Data records:

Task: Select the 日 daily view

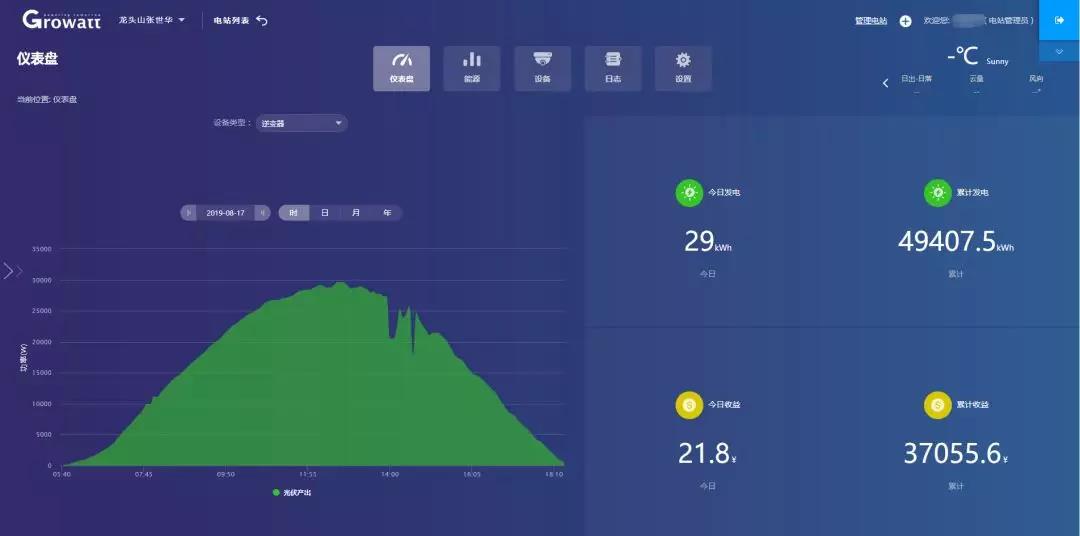Action: (x=324, y=213)
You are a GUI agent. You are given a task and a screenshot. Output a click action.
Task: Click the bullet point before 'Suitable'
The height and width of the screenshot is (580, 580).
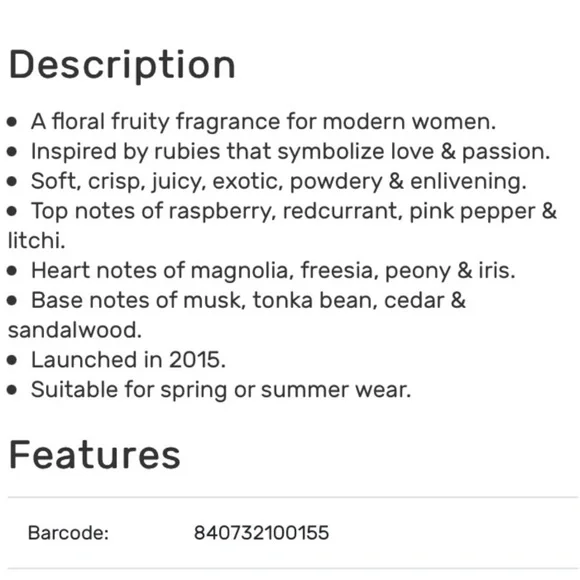tap(12, 390)
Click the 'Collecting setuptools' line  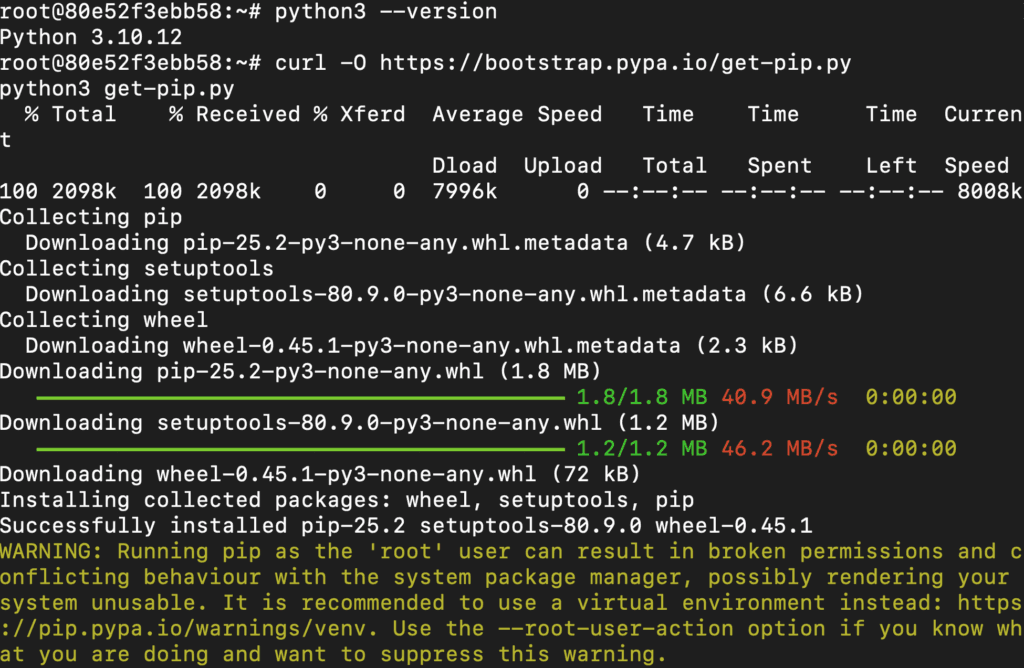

— PROBLEM DESCRIPTION —
Pictures aside, reproduce all of the data exactly.

— ANSWER BELOW —
Task: Select the 日 daily view

Action: (x=324, y=213)
You are a GUI agent. You are given a task and a screenshot. Output a click action.
Task: Click the bullet point before 'Suitable'
The height and width of the screenshot is (580, 580).
tap(12, 390)
Click the 'Collecting setuptools' line  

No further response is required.